Now, his focus turns completely to winning a second Grand Slam title. When Federer and Safin are playing their best tennis, it's hard to imagine how they can possibly be defeated. The final (ESPN, 10 p.m. ET, Sat.) will be great because of their contrasting styles.

Federer has a classic game with every shot imaginable. Safin is the big Russian who has an overpowering game that will come at you only one way: full force.

The keys in this match are going to be typical stats: first serve percentage, first serve return points won and break points converted. Usually, the player who wins more points in a match is the player who wins the match. That was not the case with Safin and Andre Agassi in the semifinals; Agassi actually won one more point than Safin.
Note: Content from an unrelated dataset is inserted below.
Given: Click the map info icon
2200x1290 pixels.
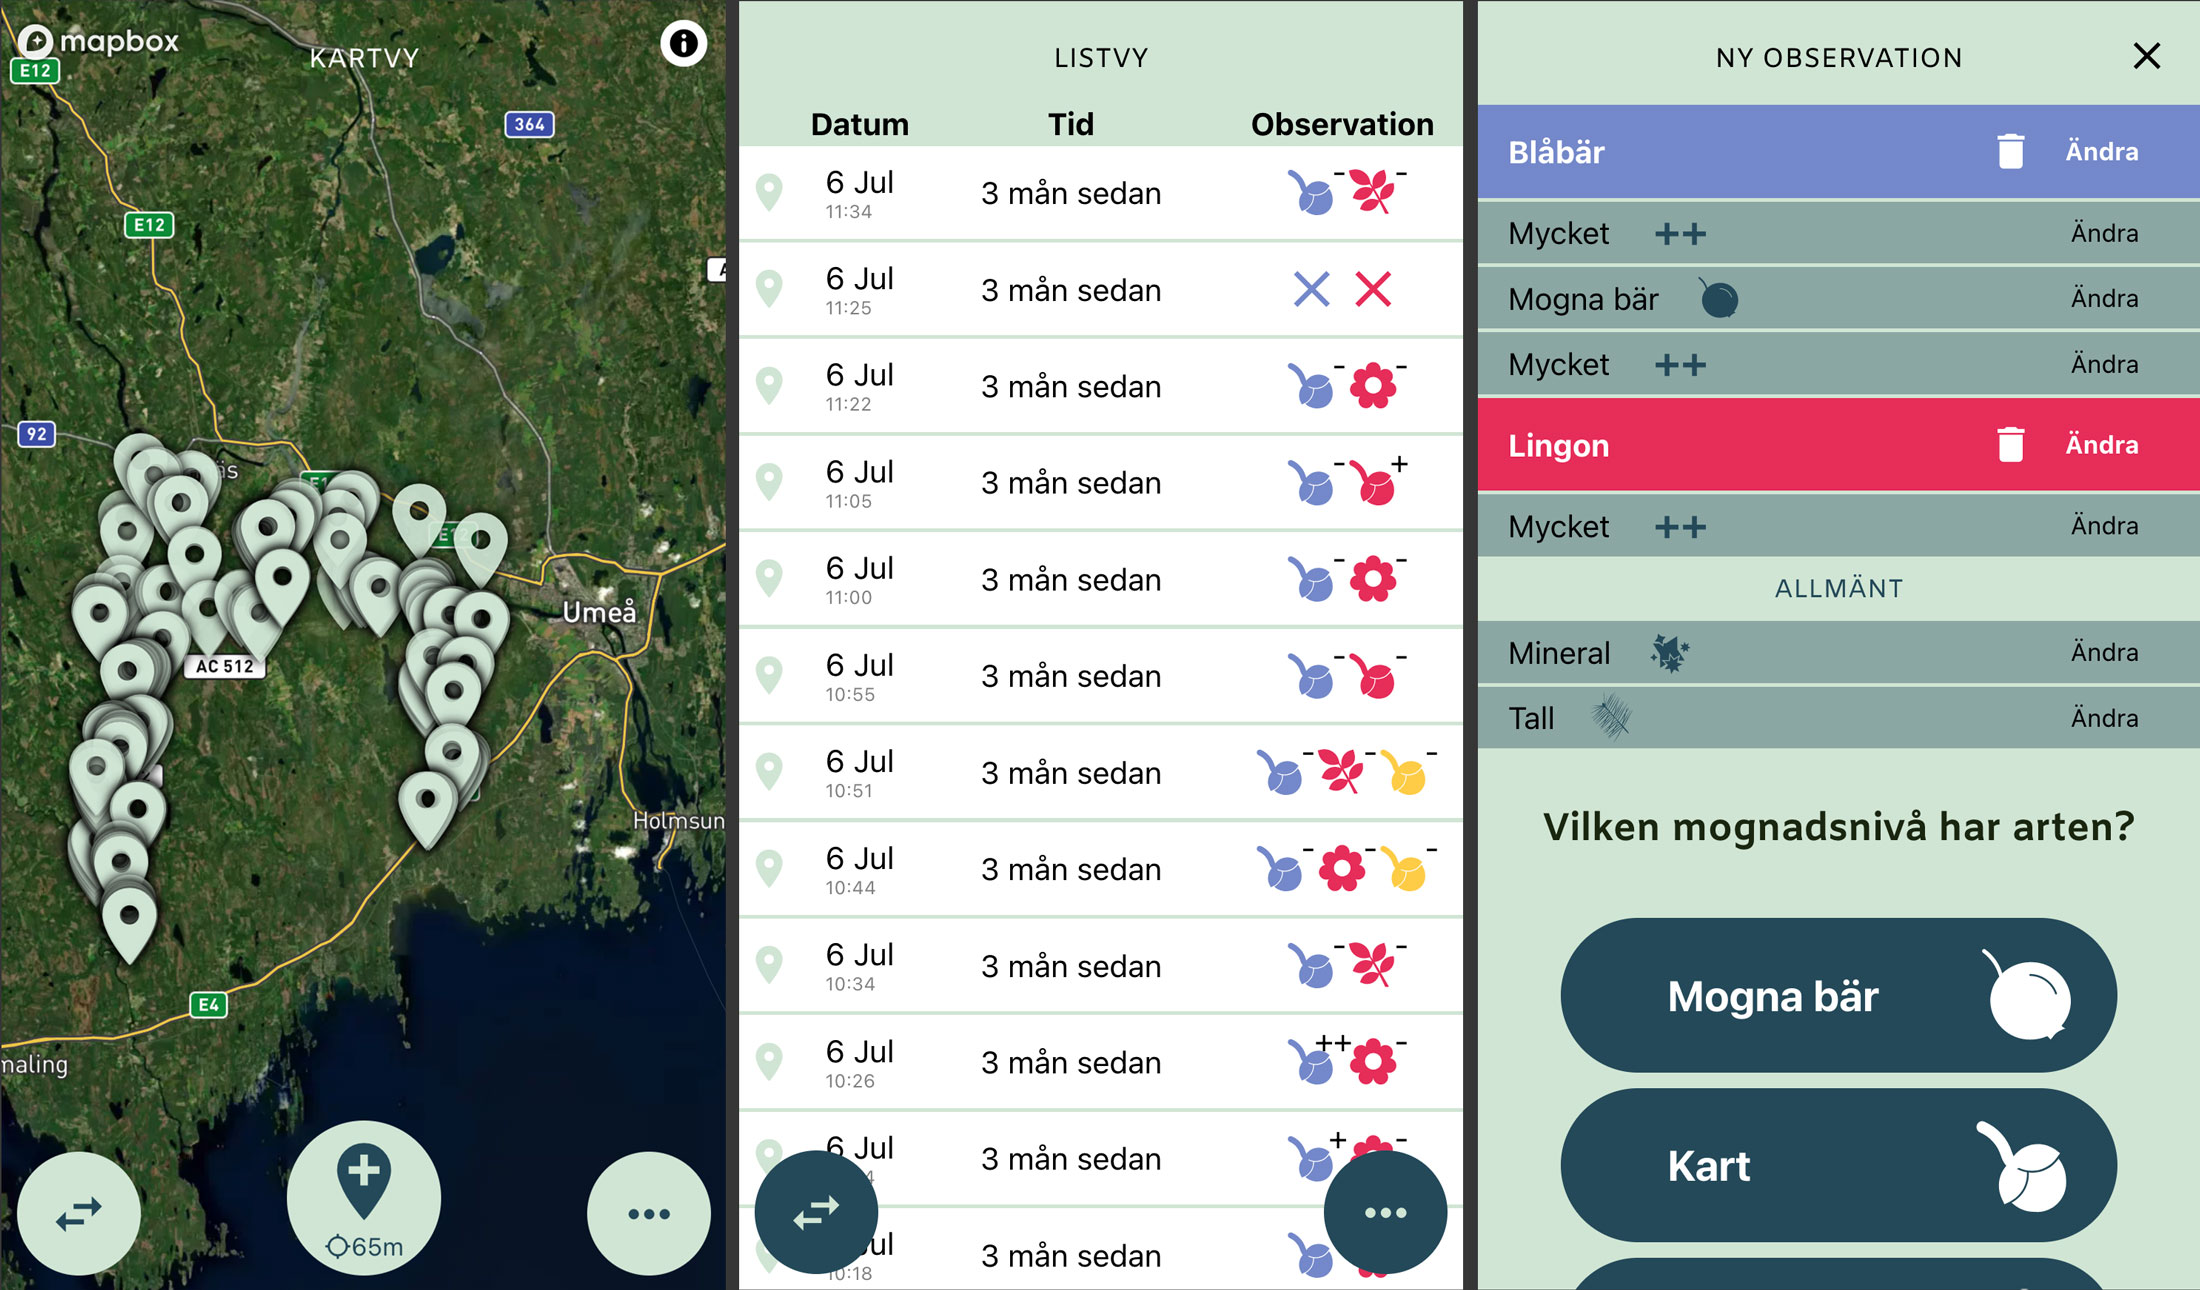Looking at the screenshot, I should coord(684,43).
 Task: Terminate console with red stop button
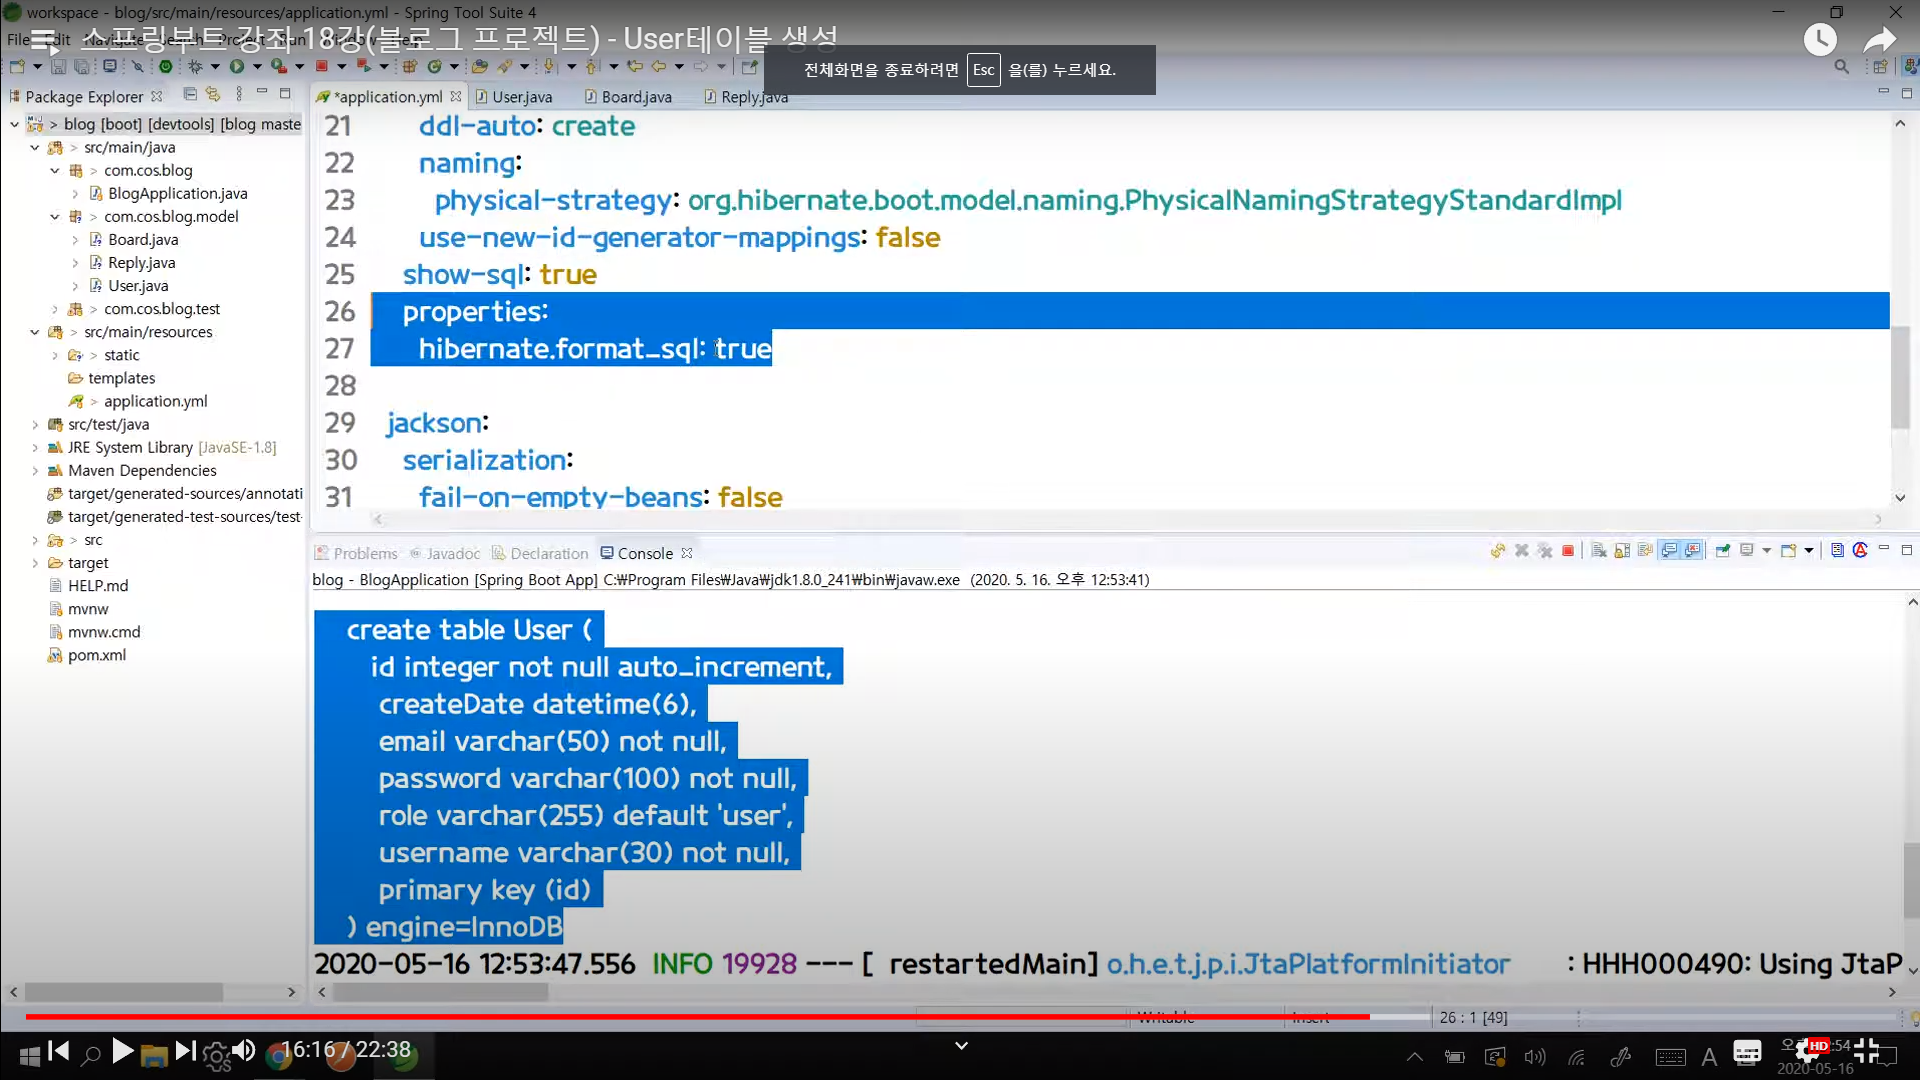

So, the player who comes out on top in two of those statistical areas will most likely be the player who wins the championship.

If Federer prevails, he will not only solidify his position as the best talent in the world but also confirm his No. 1 ranking with a victory. He will most likely -- an early call here -- finish the year No. 1. Once a player proves he or she can win multiple majors on different surfaces, that player becomes a serious threat at every major.

If Safin wins the title, it will put him back in the tennis elite, where he should have been all along. This might be the beginning of a great few years for Safin. If he can keep his head about him and his focus on tennis, he might end his career with four or five Grand Slam titles.

This match has the potential to be one of the greatest finals we've seen since Andre Agassi's five-set victory in the final of the French Open in 1999. It could go either way, but look for Federer to win in five sets.

MaliVai Washington, a tennis analyst for ESPN, reached the 1996 Wimbledon final.